BTKis are known to have cardiac adverse effects, so patients with underlying uncontrolled cardiac condition like atrial fibrillation or hypertension may not be suitable for this kind of therapy.
On the other hand, patients with renal dysfunction may be prone to worsening renal function due to risk for TLS with venetoclax.
•Patient preferences: If a patient does not want to come in for frequent laboratory monitoring during venetoclax ramp-up, a BTKi is preferred. Similarly, if coming for IV infusions for 6 months is burdensome, it is better to avoid a VO regimen.
If there is a patient who wants fixed duration therapy but prefers not to have IV treatments, the acalabrutinib plus venetoclax (AV) regimen will be ideal in this case.
The consideration of patient preferences is important. Some patients value time off treatment and the concept of deep remissions while others may prioritize fewer visits or simpler oral treatments.
•Disease characteristics: We take disease biology into consideration, especially IGHV mutation status and TP53 disruption.

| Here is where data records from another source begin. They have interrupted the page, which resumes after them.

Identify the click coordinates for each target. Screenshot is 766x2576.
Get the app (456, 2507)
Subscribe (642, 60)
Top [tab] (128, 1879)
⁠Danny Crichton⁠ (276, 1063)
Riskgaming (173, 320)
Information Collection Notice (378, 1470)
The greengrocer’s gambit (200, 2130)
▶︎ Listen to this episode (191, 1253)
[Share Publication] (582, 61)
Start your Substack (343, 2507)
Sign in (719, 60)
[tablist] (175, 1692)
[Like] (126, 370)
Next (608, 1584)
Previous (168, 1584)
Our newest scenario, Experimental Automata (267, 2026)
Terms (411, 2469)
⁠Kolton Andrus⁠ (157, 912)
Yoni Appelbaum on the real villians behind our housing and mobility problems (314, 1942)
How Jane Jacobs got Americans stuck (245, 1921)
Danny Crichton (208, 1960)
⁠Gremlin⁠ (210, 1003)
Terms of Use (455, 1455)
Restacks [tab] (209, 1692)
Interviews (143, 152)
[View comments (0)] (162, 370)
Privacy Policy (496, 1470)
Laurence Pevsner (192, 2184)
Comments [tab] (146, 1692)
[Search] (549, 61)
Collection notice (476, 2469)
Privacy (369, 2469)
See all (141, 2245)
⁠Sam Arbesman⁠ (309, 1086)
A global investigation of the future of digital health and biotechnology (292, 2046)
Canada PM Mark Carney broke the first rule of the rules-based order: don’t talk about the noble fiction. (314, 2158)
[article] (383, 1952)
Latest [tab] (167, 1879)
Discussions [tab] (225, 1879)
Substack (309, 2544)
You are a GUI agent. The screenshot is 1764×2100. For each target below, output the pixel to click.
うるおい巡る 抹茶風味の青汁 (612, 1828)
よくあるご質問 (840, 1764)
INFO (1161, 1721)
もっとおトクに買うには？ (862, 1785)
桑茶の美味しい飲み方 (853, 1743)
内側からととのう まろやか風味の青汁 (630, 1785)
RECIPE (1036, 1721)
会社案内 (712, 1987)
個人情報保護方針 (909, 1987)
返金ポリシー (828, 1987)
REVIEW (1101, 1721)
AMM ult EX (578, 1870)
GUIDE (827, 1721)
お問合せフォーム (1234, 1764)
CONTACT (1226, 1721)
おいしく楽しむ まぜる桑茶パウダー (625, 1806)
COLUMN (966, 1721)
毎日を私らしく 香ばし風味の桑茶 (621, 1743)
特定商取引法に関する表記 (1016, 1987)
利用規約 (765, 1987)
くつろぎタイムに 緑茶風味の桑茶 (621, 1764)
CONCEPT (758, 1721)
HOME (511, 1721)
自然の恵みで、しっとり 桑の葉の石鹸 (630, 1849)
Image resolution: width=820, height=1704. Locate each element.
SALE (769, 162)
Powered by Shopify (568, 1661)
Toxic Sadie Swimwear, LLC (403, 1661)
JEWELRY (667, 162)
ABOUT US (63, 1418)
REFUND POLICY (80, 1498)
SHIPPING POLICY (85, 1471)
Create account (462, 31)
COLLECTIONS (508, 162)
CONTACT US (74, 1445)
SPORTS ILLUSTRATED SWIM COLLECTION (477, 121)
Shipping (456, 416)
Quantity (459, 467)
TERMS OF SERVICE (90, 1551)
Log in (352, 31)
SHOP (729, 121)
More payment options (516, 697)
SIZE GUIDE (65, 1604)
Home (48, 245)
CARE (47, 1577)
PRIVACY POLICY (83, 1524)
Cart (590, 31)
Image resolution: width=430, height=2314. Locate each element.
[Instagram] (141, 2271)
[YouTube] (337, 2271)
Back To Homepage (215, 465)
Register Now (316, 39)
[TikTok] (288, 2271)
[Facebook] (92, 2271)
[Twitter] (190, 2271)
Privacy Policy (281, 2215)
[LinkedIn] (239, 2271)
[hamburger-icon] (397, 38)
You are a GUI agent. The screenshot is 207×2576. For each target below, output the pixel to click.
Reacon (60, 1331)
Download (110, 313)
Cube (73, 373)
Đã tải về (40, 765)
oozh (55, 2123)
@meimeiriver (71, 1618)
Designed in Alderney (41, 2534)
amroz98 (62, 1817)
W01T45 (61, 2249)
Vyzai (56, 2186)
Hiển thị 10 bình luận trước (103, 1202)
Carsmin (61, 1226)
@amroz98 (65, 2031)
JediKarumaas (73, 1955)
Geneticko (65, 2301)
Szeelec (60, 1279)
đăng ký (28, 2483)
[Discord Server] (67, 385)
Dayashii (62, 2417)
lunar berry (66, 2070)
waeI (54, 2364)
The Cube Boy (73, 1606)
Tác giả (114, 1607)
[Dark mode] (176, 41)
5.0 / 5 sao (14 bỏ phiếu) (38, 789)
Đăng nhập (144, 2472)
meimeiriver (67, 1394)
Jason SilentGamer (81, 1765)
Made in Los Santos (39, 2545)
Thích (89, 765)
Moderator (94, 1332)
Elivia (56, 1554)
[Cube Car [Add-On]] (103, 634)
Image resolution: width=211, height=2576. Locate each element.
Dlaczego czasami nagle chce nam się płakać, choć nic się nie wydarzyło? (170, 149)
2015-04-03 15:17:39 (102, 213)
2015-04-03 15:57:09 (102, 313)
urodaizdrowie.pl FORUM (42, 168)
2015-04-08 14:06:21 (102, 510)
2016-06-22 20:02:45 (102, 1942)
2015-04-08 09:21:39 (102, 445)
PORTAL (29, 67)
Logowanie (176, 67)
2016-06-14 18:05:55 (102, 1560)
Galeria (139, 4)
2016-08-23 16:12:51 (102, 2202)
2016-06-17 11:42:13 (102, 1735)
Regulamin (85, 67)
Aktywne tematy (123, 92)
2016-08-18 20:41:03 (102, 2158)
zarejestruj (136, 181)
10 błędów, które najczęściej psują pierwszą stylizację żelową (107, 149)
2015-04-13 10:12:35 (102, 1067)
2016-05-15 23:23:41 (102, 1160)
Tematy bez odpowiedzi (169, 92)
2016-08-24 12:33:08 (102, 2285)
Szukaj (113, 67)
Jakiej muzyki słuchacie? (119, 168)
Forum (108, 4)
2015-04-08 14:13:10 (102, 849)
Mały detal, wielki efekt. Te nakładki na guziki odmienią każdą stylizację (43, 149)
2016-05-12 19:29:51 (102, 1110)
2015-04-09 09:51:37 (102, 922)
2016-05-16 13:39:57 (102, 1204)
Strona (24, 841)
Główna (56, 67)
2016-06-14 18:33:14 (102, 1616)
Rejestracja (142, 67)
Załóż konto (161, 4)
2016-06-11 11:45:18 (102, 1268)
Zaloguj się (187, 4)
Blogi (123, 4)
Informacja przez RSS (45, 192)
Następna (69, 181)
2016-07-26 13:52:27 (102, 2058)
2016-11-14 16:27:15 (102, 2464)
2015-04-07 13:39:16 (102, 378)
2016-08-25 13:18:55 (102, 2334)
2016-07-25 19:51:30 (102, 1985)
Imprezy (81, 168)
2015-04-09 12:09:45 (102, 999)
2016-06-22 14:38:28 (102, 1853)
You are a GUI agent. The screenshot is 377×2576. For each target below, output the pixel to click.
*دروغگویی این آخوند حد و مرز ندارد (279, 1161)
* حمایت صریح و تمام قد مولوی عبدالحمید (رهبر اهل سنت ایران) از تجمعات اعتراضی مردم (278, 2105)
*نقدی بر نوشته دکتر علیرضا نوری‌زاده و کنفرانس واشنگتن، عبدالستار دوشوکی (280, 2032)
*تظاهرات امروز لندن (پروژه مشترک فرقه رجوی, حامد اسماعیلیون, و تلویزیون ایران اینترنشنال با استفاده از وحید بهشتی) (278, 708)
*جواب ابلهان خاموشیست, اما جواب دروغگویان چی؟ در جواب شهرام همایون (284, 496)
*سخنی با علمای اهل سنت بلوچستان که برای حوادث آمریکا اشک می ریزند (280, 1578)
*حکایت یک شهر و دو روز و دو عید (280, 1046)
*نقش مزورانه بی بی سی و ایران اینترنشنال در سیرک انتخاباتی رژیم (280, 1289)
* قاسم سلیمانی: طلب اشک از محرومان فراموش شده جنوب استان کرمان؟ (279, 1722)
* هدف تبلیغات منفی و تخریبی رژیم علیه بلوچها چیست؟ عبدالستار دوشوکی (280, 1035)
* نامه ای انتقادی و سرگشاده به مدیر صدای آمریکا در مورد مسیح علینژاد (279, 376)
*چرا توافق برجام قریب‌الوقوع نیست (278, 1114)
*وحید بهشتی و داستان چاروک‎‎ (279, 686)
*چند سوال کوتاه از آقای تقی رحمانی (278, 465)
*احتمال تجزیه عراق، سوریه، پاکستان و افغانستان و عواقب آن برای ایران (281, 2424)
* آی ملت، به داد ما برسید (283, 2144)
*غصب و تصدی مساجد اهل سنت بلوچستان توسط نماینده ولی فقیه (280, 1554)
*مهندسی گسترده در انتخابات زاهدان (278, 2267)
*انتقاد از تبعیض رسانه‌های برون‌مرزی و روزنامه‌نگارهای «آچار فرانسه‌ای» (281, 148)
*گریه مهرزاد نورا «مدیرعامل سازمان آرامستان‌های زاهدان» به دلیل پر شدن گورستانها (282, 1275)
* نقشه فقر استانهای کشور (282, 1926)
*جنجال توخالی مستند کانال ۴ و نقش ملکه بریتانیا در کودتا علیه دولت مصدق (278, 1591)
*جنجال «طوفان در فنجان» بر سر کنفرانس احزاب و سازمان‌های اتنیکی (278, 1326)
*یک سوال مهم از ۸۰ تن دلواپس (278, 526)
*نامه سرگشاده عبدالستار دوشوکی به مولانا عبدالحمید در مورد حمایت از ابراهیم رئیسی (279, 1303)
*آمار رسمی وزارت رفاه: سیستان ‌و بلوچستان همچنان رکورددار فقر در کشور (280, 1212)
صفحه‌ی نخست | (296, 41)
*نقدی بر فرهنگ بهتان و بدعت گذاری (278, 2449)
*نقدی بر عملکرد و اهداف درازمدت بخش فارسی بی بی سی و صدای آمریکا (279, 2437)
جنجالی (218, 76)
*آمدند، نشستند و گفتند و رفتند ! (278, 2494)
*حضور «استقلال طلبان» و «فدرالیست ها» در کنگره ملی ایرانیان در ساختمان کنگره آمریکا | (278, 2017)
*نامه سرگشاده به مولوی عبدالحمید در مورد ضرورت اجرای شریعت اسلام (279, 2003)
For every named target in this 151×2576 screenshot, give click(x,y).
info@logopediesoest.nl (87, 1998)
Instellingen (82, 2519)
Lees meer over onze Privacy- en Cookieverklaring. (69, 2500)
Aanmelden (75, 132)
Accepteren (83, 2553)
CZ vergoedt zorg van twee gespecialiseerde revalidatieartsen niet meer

In the CLL14 study, it was very clear that in patients with TP53 disruptions, the responses were not as durable as in patients without these abnormalities. Studies with BTKis have consistently shown similar outcomes in patients with or without TP53 disruption.
•Drug interactions: Due to an increased risk for bleeding, it is advised to be cautious when combining BTKis with blood thinners. In a patient who is at an increased risk for bleeding, venetoclax-based therapy may be preferred.
•Access and cost: Time-limited therapy may be more cost-effective, but access to obinutuzumab and logistical complexity of venetoclax ramp-up can be barriers.
Shared decision-making is essential, especially as both options — time-limited or continuous offer excellent outcomes in many patients.
Is there anything else you'd like to add about this topic?
Head-to-head comparisons between these different types of treatments are ongoing — for example, trials like FLAIR and CLL17— so we are eagerly awaiting those results which may help further refine this field.
Also, the oral doublets have so far been compared with chemoimmunotherapy, it will be important to see how AV compares to VO in the MAJIC trial or how zanubrutinib plus sonrotoclax, a new BCL2 inhibitor, compares to VO in the CELESTIAL trial.
Until we have definitive long-term comparative data, clinicians should avoid rigid treatment algorithms.